Around 10% of women in Australia experience depression during pregnancy; this is referred to as Antenatal Depression, and it is less common than depression, which is experienced after the birth of a baby. Postnatal depression (PND) refers to depression that a woman experiences in the months after the birth of her baby. Postnatal depression affects almost 16% of women after giving birth in Australia, and about 5% of men.
Previously there was not a lot of information and resources available for men suffering from PND, however there is now an increasing amount of research about the effects of post-natal depression in men and there are many services that now cater for men. Dr Michelle Morris a counselling psychologist specialises in providing services to men and women affected by PND.
Symptoms of PND may include lack of confidence, negative thoughts, feelings of being unable to cope or that life is meaningless, anxiety, difficulty sleeping and loss of appetite. Some women feel that it is a shock to their system and that they may lose their sense of identity and freedom when they become a mother, since they now have a dependant. They may begin to question their life’s plan, their career, and goals, which they may not have been prepared for.

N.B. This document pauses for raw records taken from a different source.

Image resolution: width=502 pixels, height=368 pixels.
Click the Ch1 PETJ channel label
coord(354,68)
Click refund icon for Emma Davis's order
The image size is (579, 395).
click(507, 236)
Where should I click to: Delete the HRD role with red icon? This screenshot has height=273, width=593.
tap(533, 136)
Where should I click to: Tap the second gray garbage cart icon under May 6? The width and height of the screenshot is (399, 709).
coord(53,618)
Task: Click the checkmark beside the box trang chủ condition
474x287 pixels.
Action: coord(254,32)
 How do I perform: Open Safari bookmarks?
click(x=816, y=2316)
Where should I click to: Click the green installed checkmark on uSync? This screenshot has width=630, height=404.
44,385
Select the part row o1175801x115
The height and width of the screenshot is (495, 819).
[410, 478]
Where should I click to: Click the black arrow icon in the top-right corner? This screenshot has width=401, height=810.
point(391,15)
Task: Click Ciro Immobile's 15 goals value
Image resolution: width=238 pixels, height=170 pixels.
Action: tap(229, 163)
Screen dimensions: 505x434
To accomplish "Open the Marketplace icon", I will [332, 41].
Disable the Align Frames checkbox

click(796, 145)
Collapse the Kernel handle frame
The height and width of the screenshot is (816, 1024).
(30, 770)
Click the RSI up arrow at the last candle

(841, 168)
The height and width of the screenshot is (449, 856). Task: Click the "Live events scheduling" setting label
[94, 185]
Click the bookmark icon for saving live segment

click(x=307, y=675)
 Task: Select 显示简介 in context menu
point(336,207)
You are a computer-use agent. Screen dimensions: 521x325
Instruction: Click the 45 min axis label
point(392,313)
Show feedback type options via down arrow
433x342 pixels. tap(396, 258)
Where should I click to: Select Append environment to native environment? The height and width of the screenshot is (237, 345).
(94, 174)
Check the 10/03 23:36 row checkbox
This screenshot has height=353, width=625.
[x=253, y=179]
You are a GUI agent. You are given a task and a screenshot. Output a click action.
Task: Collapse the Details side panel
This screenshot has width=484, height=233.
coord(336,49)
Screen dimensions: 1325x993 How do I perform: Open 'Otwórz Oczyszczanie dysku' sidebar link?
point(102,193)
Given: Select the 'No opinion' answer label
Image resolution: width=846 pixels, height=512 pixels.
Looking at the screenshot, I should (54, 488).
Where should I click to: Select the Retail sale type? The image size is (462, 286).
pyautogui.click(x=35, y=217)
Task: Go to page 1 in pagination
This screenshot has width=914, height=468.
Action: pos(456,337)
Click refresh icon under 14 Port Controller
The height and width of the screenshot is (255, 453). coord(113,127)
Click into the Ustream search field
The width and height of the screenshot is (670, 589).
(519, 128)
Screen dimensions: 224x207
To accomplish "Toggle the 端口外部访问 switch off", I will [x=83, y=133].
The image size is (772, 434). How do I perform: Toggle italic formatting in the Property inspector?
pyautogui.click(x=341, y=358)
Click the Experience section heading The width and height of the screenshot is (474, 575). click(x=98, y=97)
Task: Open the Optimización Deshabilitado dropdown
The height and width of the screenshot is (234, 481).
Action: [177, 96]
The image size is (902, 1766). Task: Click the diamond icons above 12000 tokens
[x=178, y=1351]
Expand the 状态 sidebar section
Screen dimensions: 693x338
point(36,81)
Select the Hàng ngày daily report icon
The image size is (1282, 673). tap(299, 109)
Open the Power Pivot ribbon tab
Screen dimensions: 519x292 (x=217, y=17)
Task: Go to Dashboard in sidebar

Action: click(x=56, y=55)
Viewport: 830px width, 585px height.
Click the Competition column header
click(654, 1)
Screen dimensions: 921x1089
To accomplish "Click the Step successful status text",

Therapy is an effective means of assisting individuals who are experiencing post-natal depression. The practitioners at Western Plains Psychology can provide support by:
- assisting the individual understand their environment and providing strategies to help them remove stressors from day-to-day life
- increasing social support networks (e.g., discussion with other new mothers, help from family and friends)
- goal-setting; develop goals that include the child as well as individual goals
- discussions with the both parents to assist to help them to understand the symptoms and prognosis, and learn how to provide effective support (as well as providing support and guidance to each other).